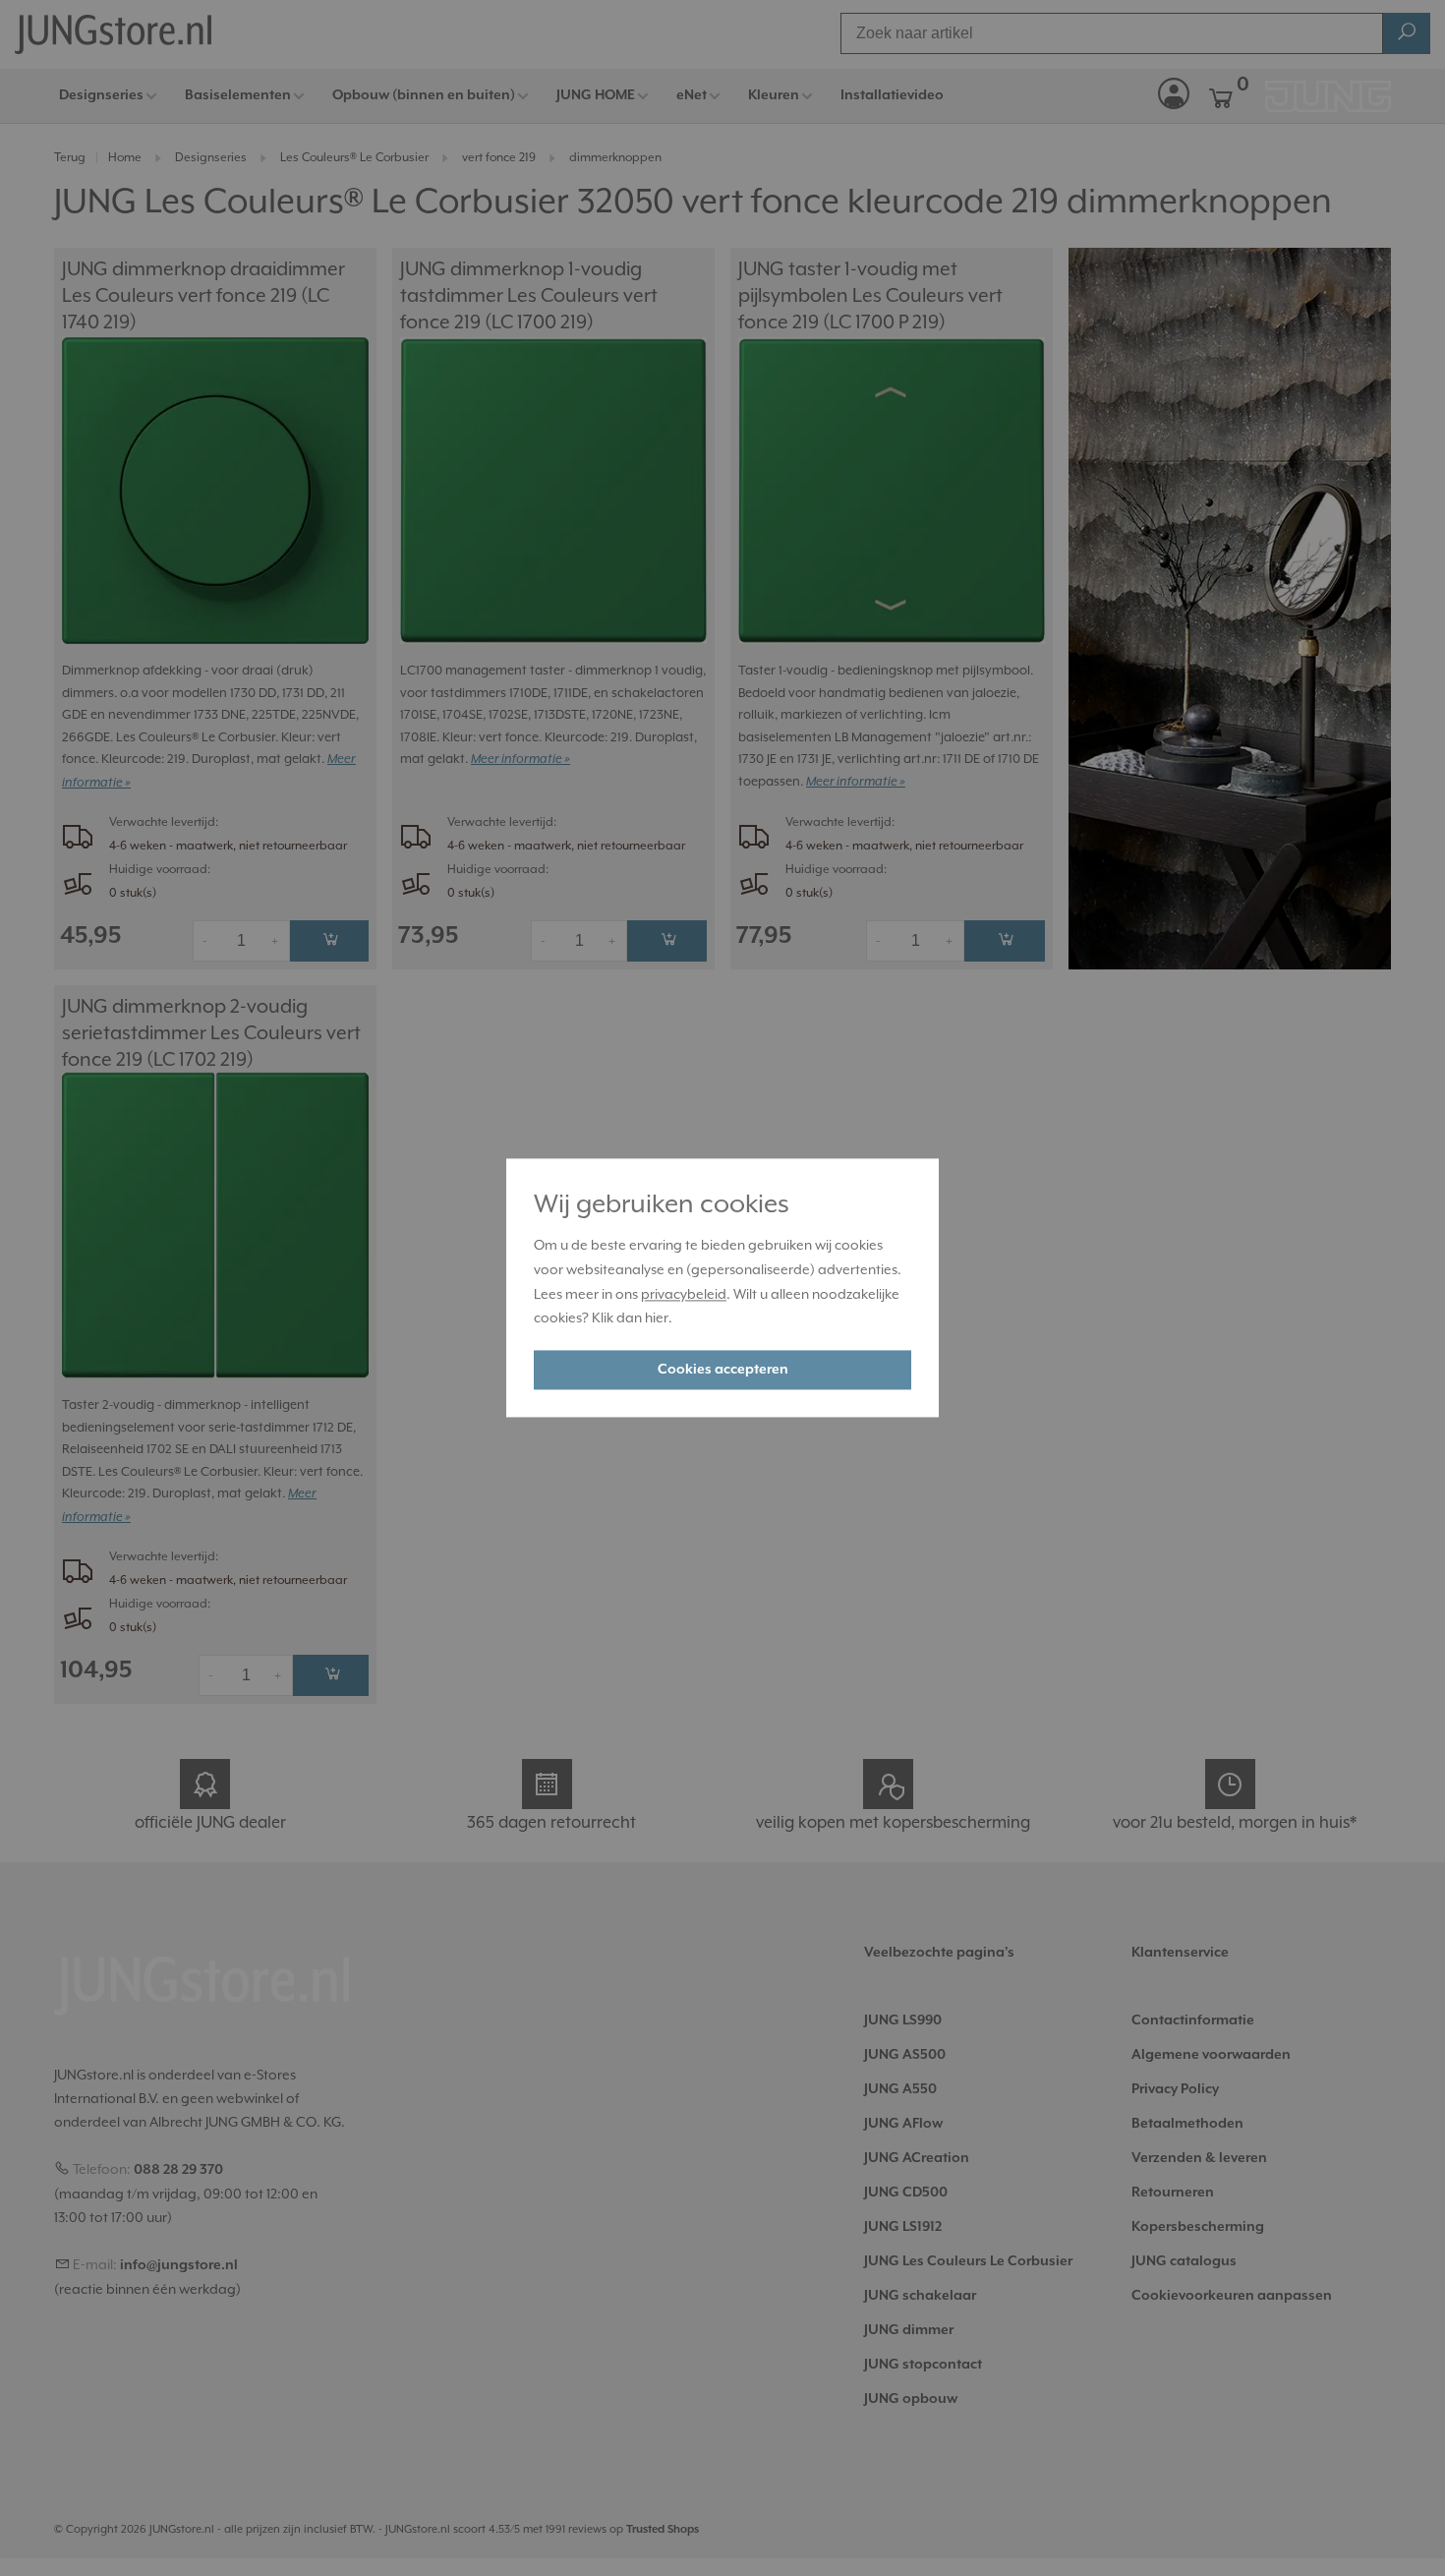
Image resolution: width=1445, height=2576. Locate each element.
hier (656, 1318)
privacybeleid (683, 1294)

--

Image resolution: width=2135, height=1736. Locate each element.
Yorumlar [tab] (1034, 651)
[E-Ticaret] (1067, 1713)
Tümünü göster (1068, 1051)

▸ WORK ORDER: The lines to copy are those above that contain the string "width".

▸ FINISHED TASK:
Image resolution: width=1445, height=2576. Locate each element.
Image resolution: width=2135, height=1736. Locate each element.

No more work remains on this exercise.